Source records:
## Start

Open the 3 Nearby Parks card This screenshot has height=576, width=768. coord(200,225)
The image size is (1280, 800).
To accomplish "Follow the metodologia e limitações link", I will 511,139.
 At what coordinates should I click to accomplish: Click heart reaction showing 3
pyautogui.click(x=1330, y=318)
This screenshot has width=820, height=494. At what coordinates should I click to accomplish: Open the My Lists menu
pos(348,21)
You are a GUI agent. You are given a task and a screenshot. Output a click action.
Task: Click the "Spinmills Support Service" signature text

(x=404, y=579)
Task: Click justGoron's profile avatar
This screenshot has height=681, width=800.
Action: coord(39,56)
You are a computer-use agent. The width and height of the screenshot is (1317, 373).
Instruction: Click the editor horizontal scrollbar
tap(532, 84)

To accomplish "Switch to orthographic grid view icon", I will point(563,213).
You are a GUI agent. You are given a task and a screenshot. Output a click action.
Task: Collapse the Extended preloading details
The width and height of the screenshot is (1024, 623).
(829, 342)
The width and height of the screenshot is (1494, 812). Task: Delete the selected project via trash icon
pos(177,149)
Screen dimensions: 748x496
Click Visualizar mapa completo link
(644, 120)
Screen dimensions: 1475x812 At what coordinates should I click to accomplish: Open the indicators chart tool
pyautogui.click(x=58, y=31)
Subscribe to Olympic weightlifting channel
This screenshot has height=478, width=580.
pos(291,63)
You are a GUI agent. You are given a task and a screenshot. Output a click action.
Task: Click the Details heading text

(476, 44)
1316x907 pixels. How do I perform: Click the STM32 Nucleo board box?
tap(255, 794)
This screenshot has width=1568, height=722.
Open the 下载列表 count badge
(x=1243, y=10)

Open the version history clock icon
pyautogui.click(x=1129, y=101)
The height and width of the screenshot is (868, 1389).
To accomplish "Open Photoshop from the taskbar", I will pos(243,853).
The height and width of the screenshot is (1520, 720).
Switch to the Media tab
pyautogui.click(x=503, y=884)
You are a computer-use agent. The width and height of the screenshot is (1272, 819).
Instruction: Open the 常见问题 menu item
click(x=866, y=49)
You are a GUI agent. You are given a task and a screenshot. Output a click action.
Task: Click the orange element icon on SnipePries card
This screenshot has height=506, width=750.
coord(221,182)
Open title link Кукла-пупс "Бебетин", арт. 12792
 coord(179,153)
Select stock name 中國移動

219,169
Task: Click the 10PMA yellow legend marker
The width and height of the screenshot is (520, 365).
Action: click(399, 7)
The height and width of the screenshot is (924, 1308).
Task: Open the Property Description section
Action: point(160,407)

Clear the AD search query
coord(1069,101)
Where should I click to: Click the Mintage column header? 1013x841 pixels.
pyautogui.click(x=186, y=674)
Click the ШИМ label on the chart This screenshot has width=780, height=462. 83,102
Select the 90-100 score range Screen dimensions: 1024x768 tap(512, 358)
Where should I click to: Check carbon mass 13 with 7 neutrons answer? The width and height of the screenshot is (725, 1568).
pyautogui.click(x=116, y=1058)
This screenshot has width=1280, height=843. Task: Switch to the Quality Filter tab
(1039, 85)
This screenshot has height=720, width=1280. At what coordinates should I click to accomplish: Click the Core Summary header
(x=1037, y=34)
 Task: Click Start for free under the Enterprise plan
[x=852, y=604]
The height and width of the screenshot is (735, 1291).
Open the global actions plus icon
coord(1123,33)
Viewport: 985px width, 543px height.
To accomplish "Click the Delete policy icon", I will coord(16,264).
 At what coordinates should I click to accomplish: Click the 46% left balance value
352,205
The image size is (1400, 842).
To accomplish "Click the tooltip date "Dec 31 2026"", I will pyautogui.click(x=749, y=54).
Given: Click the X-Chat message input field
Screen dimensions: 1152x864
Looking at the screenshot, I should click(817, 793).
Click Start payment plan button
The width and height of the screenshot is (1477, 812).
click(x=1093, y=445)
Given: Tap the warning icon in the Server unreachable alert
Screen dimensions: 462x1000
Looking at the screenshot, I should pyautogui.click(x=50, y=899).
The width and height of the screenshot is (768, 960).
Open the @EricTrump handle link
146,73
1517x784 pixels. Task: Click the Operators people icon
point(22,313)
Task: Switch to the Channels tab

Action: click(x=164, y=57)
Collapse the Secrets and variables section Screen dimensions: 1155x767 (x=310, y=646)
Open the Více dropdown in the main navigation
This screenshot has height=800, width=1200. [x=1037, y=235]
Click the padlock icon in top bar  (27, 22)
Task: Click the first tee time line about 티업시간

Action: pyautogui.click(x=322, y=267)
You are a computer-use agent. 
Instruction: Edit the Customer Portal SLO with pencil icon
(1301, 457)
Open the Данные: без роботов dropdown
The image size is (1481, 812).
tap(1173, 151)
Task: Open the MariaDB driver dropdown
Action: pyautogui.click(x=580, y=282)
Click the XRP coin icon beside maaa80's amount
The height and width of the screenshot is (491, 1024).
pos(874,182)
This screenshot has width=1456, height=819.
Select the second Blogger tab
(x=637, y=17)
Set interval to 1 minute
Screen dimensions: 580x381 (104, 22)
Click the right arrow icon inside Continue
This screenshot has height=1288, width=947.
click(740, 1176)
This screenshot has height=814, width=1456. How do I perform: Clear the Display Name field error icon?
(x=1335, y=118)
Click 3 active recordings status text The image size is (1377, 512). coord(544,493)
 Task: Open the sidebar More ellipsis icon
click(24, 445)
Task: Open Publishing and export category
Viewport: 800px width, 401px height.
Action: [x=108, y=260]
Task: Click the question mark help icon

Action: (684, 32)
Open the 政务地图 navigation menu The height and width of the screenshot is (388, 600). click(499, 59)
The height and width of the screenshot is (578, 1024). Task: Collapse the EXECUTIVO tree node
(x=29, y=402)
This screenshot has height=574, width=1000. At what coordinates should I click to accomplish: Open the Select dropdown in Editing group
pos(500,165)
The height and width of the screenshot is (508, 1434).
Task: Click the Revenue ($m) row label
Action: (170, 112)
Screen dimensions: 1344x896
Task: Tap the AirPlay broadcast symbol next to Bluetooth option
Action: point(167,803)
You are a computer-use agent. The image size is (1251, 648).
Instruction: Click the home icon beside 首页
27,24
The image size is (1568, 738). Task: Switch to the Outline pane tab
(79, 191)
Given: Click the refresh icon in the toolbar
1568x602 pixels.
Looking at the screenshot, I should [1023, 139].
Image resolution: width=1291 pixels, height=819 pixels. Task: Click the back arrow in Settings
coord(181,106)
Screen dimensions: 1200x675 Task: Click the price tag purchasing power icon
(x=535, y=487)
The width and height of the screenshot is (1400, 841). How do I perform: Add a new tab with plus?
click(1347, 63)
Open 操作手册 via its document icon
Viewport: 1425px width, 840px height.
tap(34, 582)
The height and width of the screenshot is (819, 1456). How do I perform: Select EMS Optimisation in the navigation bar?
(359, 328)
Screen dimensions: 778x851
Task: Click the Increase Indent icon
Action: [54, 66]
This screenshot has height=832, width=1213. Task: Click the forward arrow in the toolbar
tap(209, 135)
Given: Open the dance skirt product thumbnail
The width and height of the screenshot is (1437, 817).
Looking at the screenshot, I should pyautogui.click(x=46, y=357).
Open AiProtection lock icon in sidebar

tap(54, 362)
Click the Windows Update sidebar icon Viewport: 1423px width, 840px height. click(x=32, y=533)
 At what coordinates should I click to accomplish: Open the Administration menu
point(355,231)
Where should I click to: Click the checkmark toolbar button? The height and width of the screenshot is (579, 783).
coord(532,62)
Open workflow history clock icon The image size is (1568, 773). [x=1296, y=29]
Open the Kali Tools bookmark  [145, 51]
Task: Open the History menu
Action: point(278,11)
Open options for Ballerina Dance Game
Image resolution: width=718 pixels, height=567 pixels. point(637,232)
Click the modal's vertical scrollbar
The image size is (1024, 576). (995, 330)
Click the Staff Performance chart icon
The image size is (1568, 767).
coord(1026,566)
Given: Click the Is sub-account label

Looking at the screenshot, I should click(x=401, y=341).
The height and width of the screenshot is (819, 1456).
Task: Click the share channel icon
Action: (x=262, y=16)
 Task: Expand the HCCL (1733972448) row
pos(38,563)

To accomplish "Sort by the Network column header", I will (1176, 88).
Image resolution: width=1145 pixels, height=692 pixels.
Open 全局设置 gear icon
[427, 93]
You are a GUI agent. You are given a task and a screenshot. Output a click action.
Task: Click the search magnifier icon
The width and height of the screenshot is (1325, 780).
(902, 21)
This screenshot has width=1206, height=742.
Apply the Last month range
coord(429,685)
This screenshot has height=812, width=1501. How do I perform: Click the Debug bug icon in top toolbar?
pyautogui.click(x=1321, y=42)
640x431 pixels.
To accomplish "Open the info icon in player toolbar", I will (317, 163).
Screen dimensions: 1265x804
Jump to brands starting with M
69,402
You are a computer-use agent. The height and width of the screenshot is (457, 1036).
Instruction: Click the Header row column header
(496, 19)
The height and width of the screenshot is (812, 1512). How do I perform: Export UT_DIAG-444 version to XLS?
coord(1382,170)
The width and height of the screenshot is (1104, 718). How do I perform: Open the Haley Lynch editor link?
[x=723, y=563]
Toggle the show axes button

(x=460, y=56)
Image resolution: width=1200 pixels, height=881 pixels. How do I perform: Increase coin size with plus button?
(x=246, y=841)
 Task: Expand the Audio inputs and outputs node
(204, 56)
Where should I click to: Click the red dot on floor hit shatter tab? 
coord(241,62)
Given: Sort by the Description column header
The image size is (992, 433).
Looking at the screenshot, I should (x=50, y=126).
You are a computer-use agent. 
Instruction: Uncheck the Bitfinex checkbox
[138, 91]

## End

### Stated goal:
Please repeat everything in the listing from the line containing "Clear the AD search query" down to the line containing "I will coord(16,264).", swapping "Mintage" for "Weight" and leaving the rest unchanged.

### Task result:
Clear the AD search query
coord(1069,101)
Where should I click to: Click the Weight column header? 1013x841 pixels.
pyautogui.click(x=186, y=674)
Click the ШИМ label on the chart This screenshot has width=780, height=462. 83,102
Select the 90-100 score range Screen dimensions: 1024x768 tap(512, 358)
Where should I click to: Check carbon mass 13 with 7 neutrons answer? The width and height of the screenshot is (725, 1568).
pyautogui.click(x=116, y=1058)
This screenshot has width=1280, height=843. Task: Switch to the Quality Filter tab
(1039, 85)
This screenshot has height=720, width=1280. At what coordinates should I click to accomplish: Click the Core Summary header
(x=1037, y=34)
 Task: Click Start for free under the Enterprise plan
[x=852, y=604]
The height and width of the screenshot is (735, 1291).
Open the global actions plus icon
coord(1123,33)
Viewport: 985px width, 543px height.
To accomplish "Click the Delete policy icon", I will coord(16,264).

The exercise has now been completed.